Under both the VCDPA and ColoPA, companies cannot process sensitive data without obtaining affirmative consent from the consumer.  Under the CCPA, as amended by the CPRA, companies must provide a robust notice of their collection of sensitive data and an opportunity for consumers to opt out of the sale or sharing of that data.

To comply with these obligations, companies should assess whether they process sensitive data, determine the collection points, and implement means for consumers to affirmatively consent to (or in the case of CCPA, opt out of) processing.

  1. Assess the Need to Complete Data Protection Impact Assessments. Beginning on January 1, 2023, if a company uses consumer data for sensitive or risky activities, such as targeted advertising, selling consumers’ personal data, and profiling, then the company must conduct a data protection assessment.  This is a requirement under the VCDPA, ColoPA and, following rulemaking, the CPRA.

Under the VCDPA and ColoPA, the assessment must identify and weigh the benefits of data processing to the controller against the potential risks to consumers.  Companies should first determine if they engage in any of the risky or sensitive data activities that require an assessment.  If they do, companies should design a process to conduct and maintain the assessment.  If a company uses consumer data for targeted advertising or AI activities, they will likely need to conduct an assessment.  Designing a process may not be too much of a heavy lift:  Data protection impact assessments are also required under the General Data Protection Regulation (“GDPR”), and many companies already conduct impact assessments to comply with state data security laws’ requirement that “reasonable safeguards” be in place.  This means that some companies may only need to expand their current assessment protocol.

The new privacy laws differ with respect to when these assessments must be conducted and whether and how results must be submitted.  Under the VCDPA and the ColoPA, the respective state attorneys general can request a copy of the assessment and evaluate it for compliance.  Under the CPRA, companies will likely be required to submit their assessment to the California Privacy Protection Agency “on a regular basis.”

While the VCDPA does not indicate by when a business must conduct the assessment, the ColoPA requires that a business conduct an assessment before processing sensitive data.  Interestingly, the VCDPA and the ColoPA are silent as to the frequency with which companies should conduct assessments, the form in which assessments should occur, and the time for which companies should save results.

  1. Design an Appeals Process for Data Requests. A major innovation of the CCPA was the affirmative rights it gives to consumers with respect to their personal information.  These rights include the rights to know and delete the personal information a business has collected.  Under the CCPA, if the company cannot comply with a consumer’s request to know or to delete, then it must inform the consumer of any rights the consumer has to appeal the decision.  The CPRA retains this requirement.  Neither the CCPA nor the CPRA, however, requires that companies create an appeal mechanism.

Dataset extract
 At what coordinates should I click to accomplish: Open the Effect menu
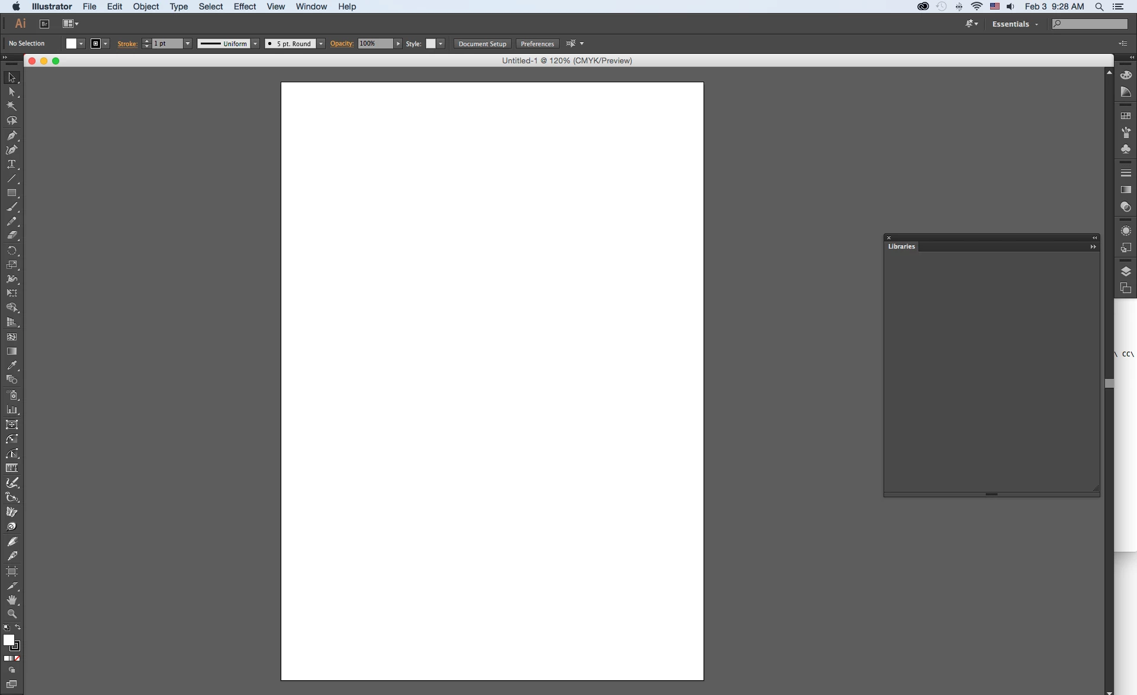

Given request
Write the next few paragraphs of the privacy-law compliance passage, picking up after its final sentence.

Response to this task
The VCDPA and the ColoPA add some extra teeth to the rights enshrined by the statutes in the form of an appeals process.  Both laws require (1) that companies establish an internal process for consumers to appeal any refusal to provide collected data; (2) that the appeals process be conspicuously available and easy to use; and (3) that the appeals process have fixed time periods within which the company must respond (VCDPA requires a reply within 60 days, ColoPA, within 45 days).  The VCDPA mandates that companies provide consumers with a mechanism to contact the Virginia Attorney General in the event the company denies an appeal.  The ColoPA only requires that companies inform consumers of their right to contact the Colorado Attorney General with concerns about the results of an appeal.

To comply with these requirements, companies should consider building on existing data subject access request policies to include this appellate process and ensure that their communications to consumers clearly and conspicuously convey to consumers their rights to appeal.

  1. Add an Opt-out Option for Profiling and Targeted Advertising. Beginning in 2023, businesses will have to provide consumers with the rights to opt out of profiling and targeted advertising.  The CCPA, VCDPA, and ColoPA all define profiling as “any form of automated processing” of personal data used to evaluate, analyze, or predict a person’s personal information, such as their economic status, health, personal preferences or interests, etc.  The CCPA, VCDPA, and ColoPA define targeted advertising as displaying an advertisement to a consumer that is selected based on a consumer’s personal data obtained from a non-affiliated website.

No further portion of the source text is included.